* [Data for analysis]:
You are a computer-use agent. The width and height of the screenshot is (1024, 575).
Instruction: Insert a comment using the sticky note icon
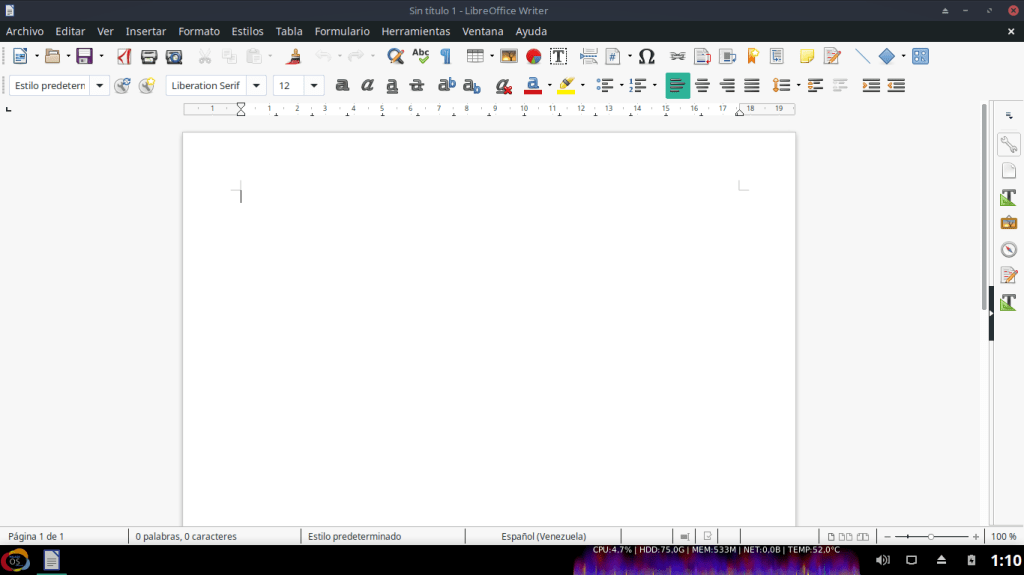pos(806,57)
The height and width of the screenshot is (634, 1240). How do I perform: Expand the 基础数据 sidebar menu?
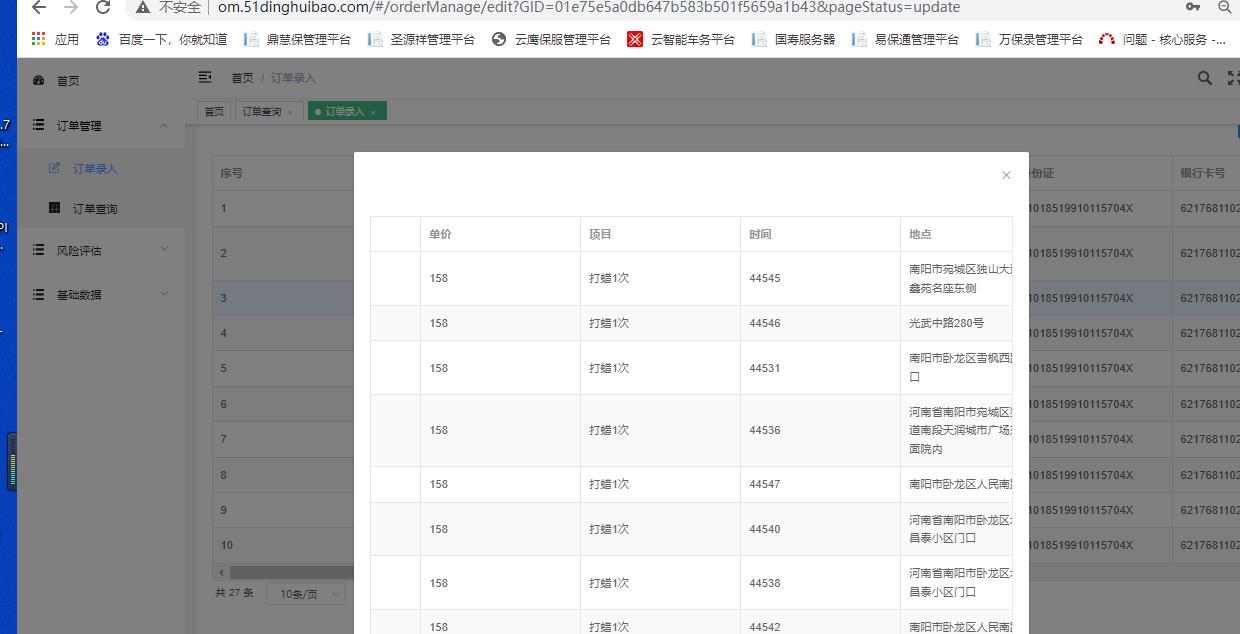(x=164, y=295)
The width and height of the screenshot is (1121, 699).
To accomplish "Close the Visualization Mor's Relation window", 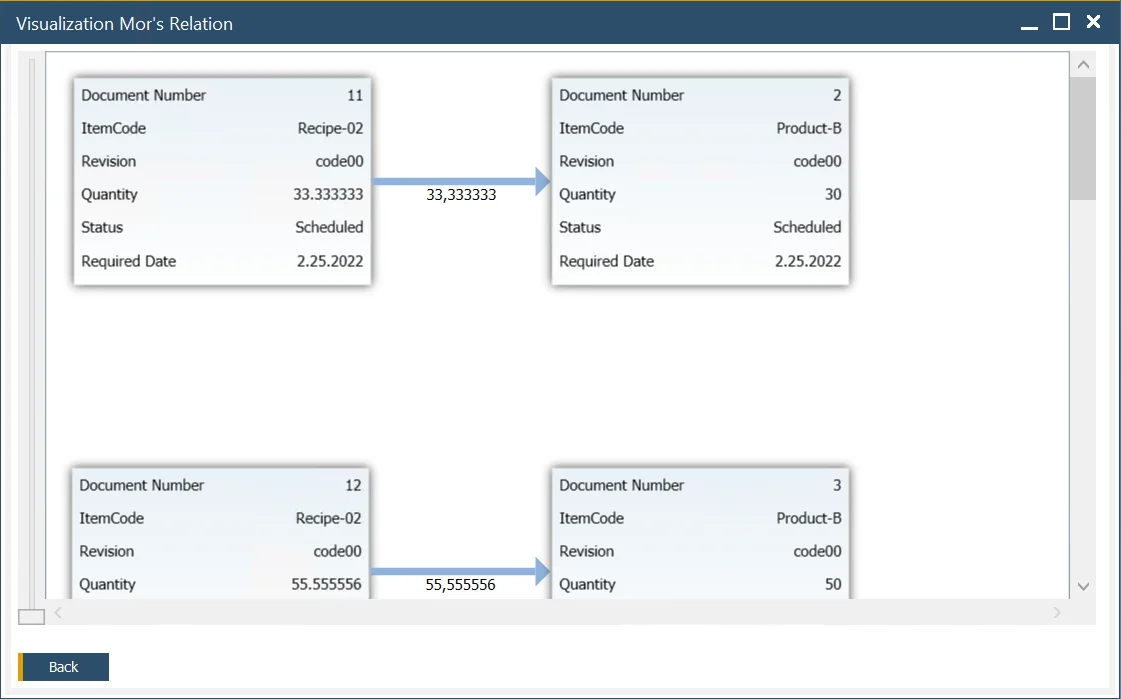I will pyautogui.click(x=1093, y=22).
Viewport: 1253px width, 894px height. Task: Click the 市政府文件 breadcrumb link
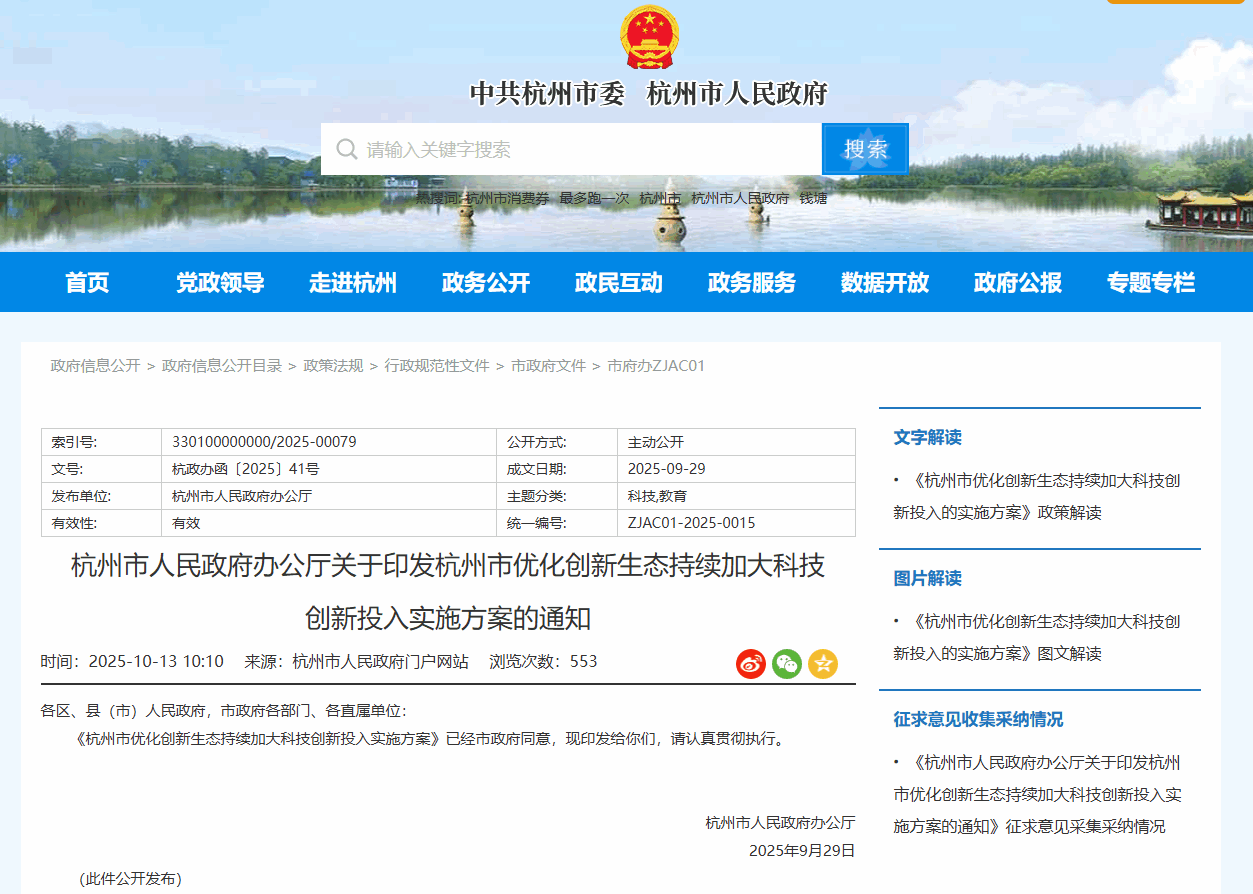pyautogui.click(x=548, y=366)
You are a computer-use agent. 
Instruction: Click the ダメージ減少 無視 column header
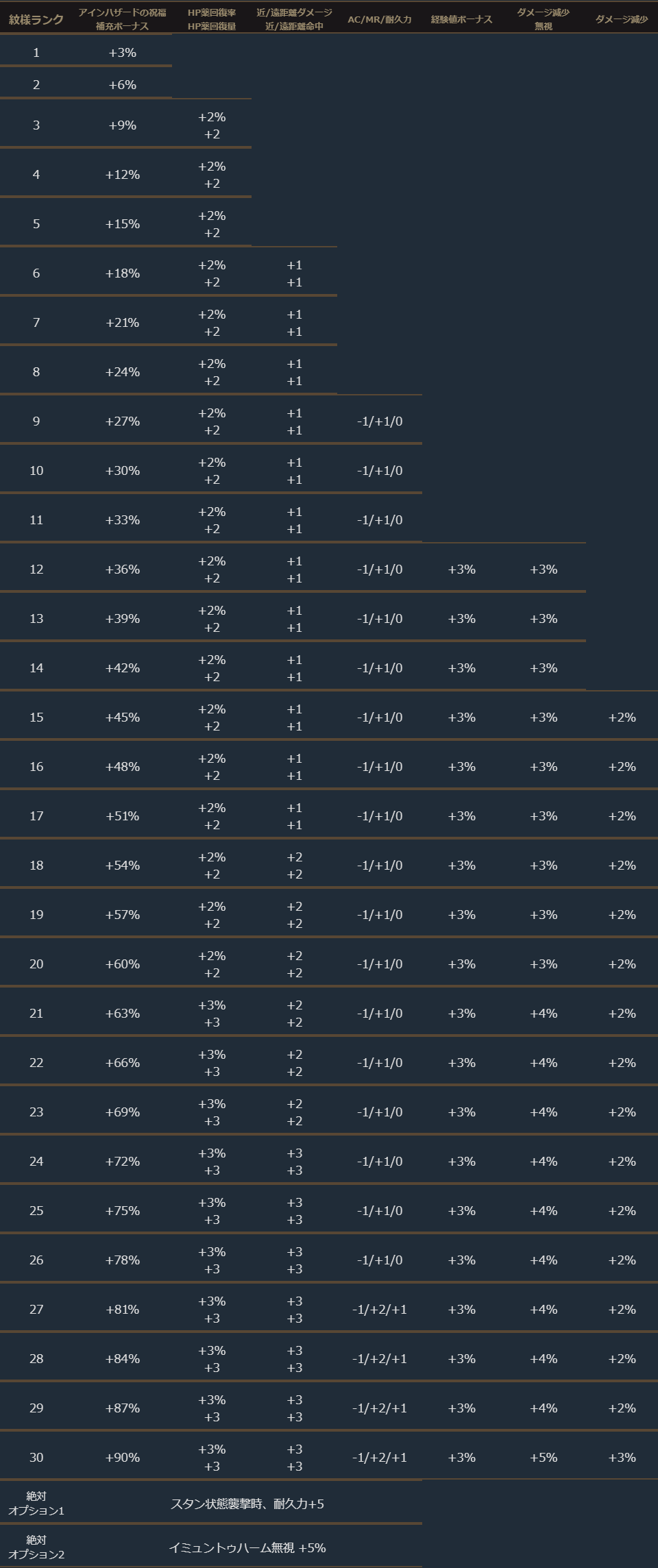[543, 19]

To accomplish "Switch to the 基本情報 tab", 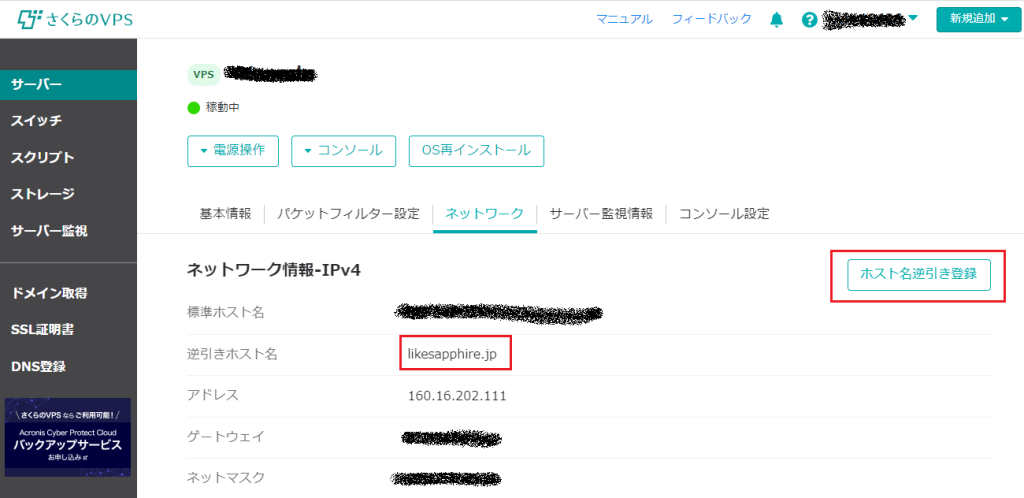I will point(225,214).
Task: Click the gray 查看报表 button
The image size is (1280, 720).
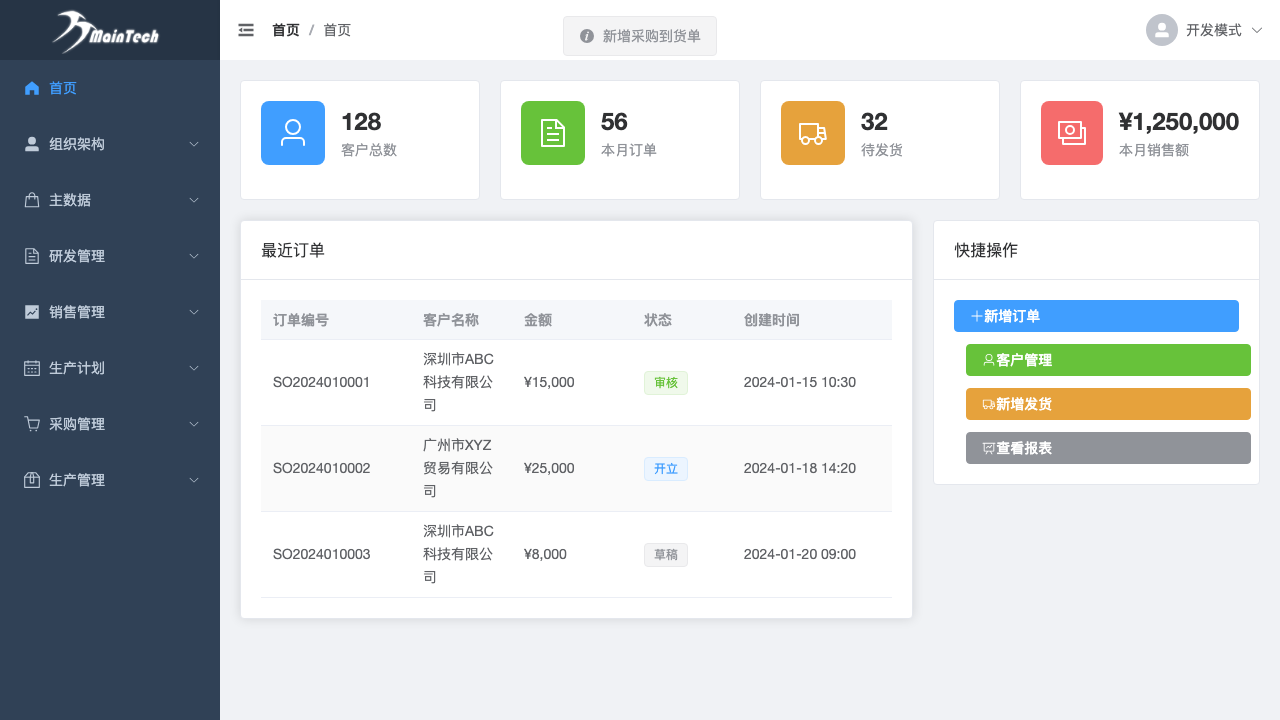Action: click(x=1108, y=448)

* [Assigned task]: Restate only the lines running from the start of the material above through the line containing "The width and height of the screenshot is (1121, 699).", ends included. No pictures.

* [Written response]:
You are a computer-use agent. The width and height of the screenshot is (1024, 575).
Instruction: Insert a comment using the sticky note icon
pos(806,57)
The height and width of the screenshot is (634, 1240). How do I perform: Expand the 基础数据 sidebar menu?
(x=164, y=295)
The width and height of the screenshot is (1121, 699).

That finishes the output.